青林堂が出していた月刊漫画雑誌「ガロ」は、1970年代にあらゆるものに飢えた20代を過ごした私たちにとって、数多ある漫画誌の中でも特別視され大事に扱われていた。バックナンバーを揃えることに喜びを見出した友人の1人が、発売日を待ちかねるように手に入れた雑誌は仲間内で順番に回し読みされ、掲載作品について語り合う場を与えた。
「ガロ」は商業的な雑誌に比べれば異色な作品が多く中でも異彩を放っていたのが、つげ義春。
刹那的で厭世的、エロスとシュールが入り交じった暗いタッチの作風に目が離せなかった。寡作なため、なかなか作品を発表しなかったことが、読者に多くの言葉を費やさせる結果となった。
彼の作品はタイトルを並べるだけでも興味深い。「ねじ式」「紅い花」「李さん一家」「オンドル小屋」「ゲンセン館主人」「ほんやら洞のべんさん」「もっきり屋の少女」「やなぎ屋主人」「峠の犬」「通夜」「長八の宿」「リアリズムの宿」「枯野の宿」「夢の散歩」「退屈な部屋」「庶民御宿」「無能の人」「石を売る」「鳥師」「蒸発」等々。

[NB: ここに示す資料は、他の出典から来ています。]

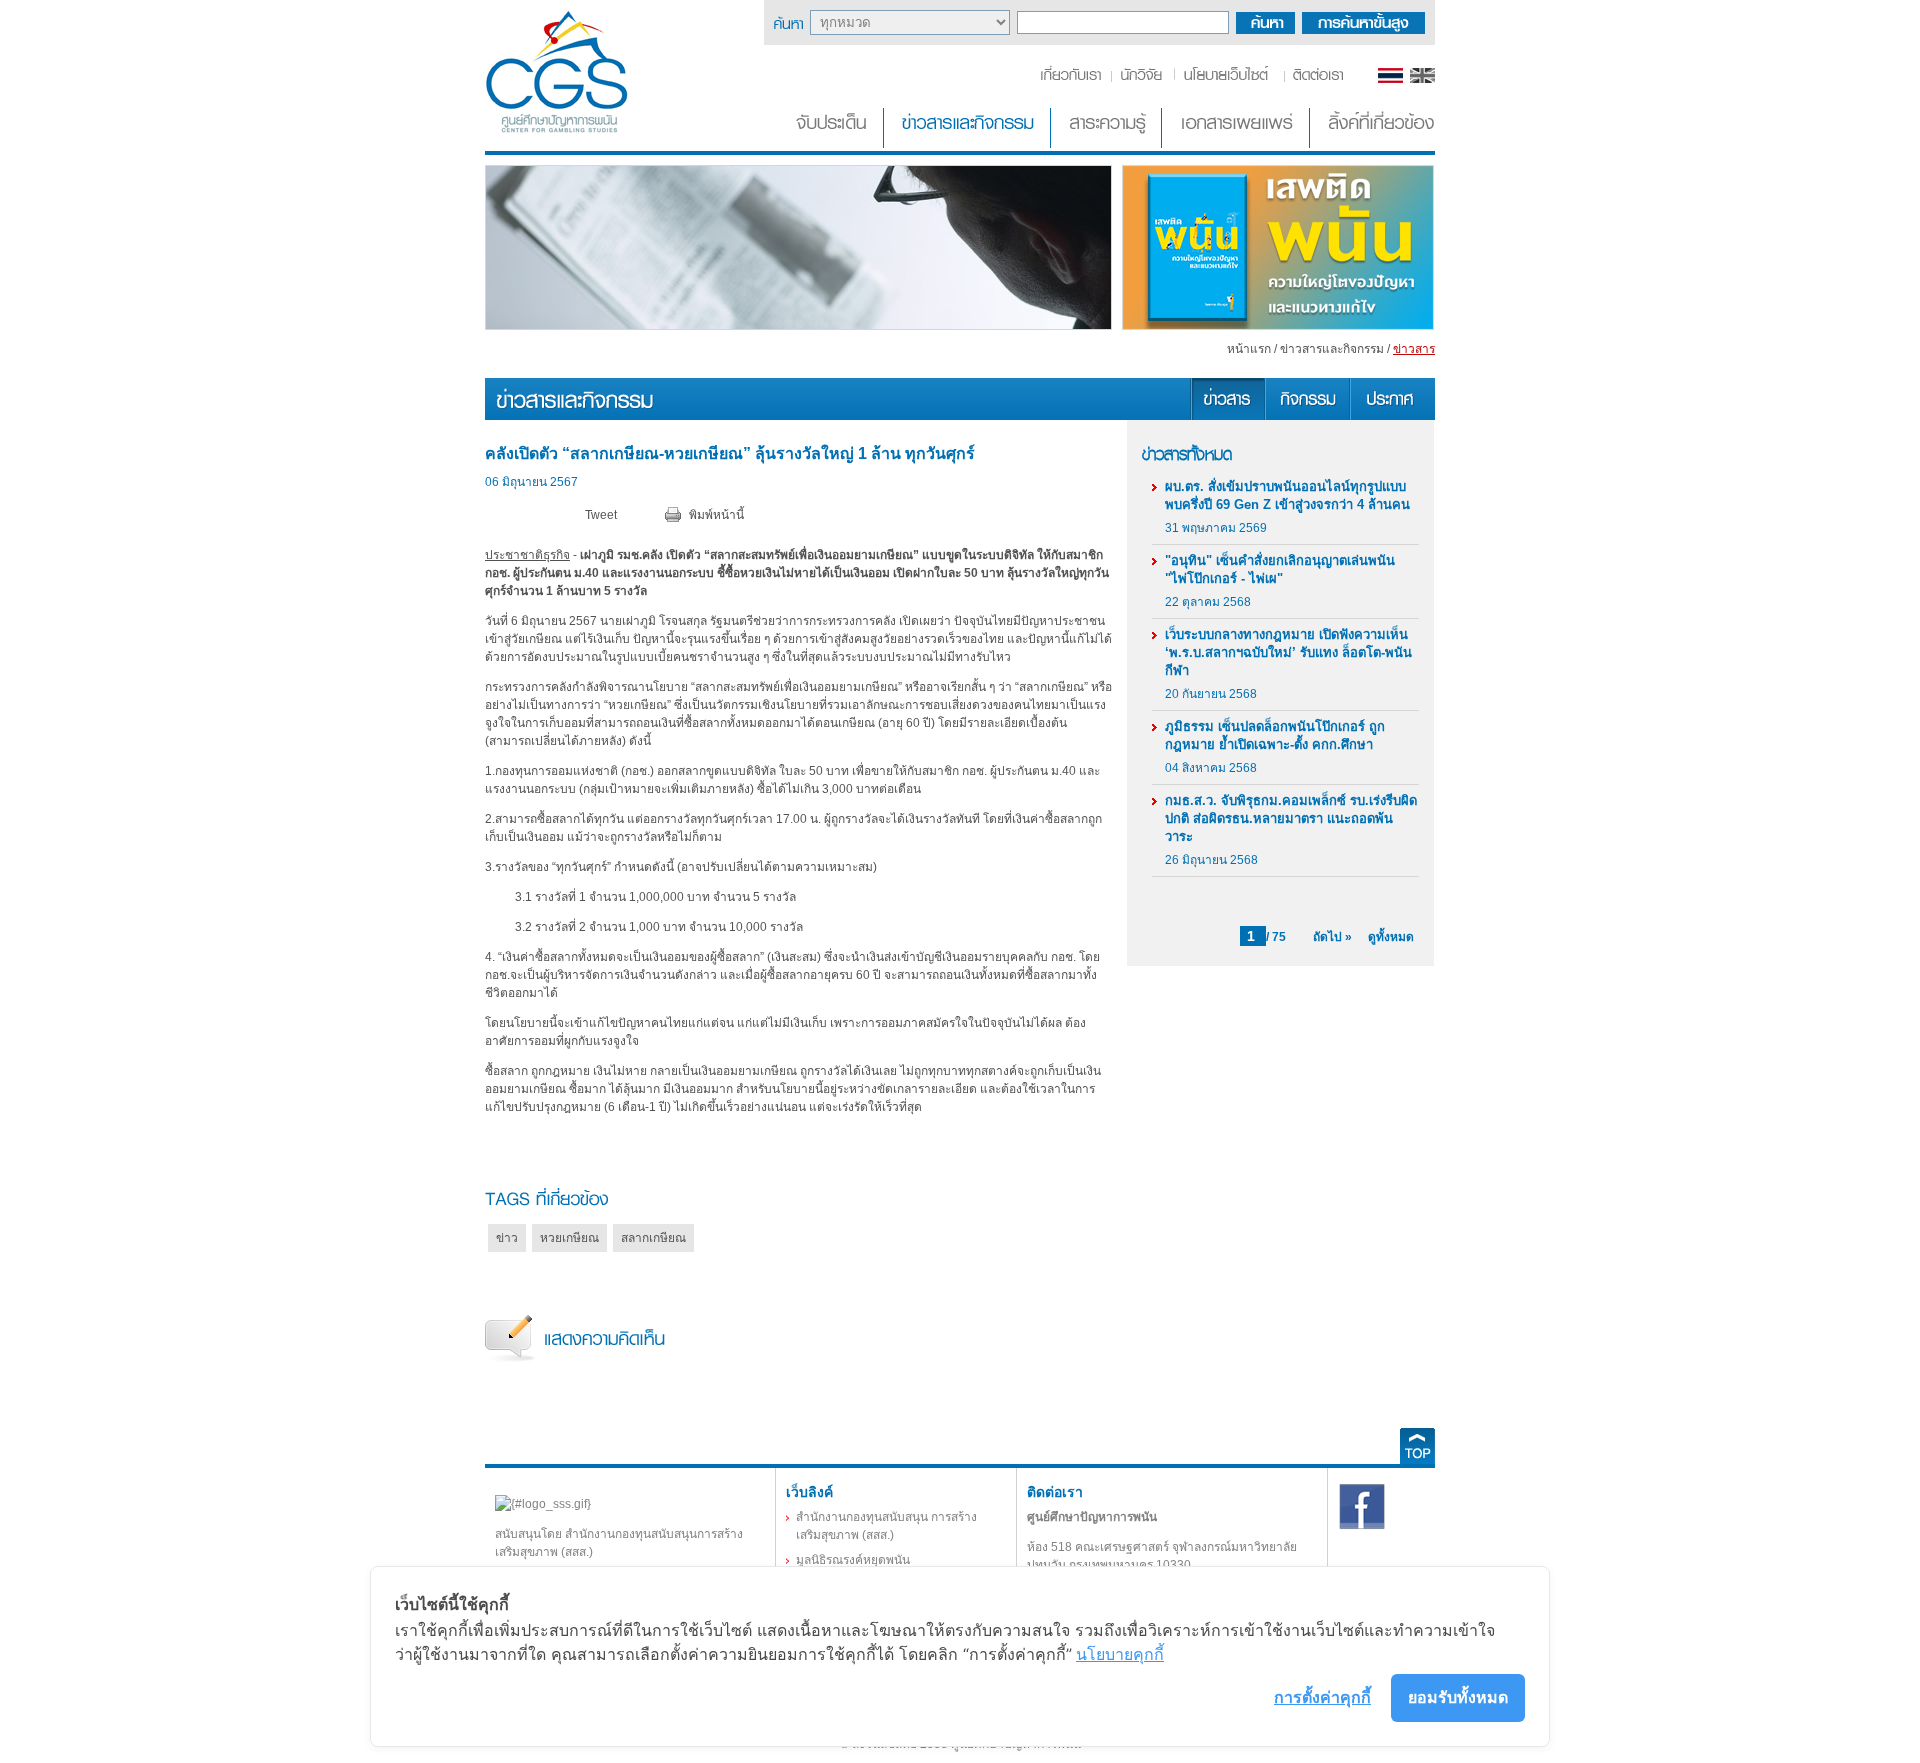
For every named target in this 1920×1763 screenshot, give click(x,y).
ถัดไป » (1332, 937)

代表作の「ねじ式」(石井輝男監督、浅野忠信主演)や「ゲンセン館主人」(石井輝男監督、佐野史郎主演)、「無能の人」(竹中直人監督・主演)など映画化された。
作品には「古本と少女」のようなヒューマンな物語もあるが、たいがいは鄙びた温泉宿か安下宿を舞台にしたあまり救いのない、なおかつどことなくユーモアにあふれた内容で、つげ作品の特徴を表している。それらは私小説を思わせる文学性にあふれたもので、キクチサヨコやコバヤシチヨジらヒロインを生み出した。
つげさんは、漫画を描かなくなってから「貧困旅行記」なる随筆集も出している。
つげ作品は今読み返しても色褪せることなく面白い。驚くべきは漫画の中の出来事はリアルな風景として身の回りにあったが、今では大部分が現実感を失いつつある。その一方でより深刻になった若い世代の現実も。
自分自身を考えると、つげ漫画の世界へ戻って行っているような気がして、成長出来ないままジジイになっても変わらない自分をへらへらと笑って誤魔化す体たらくだ。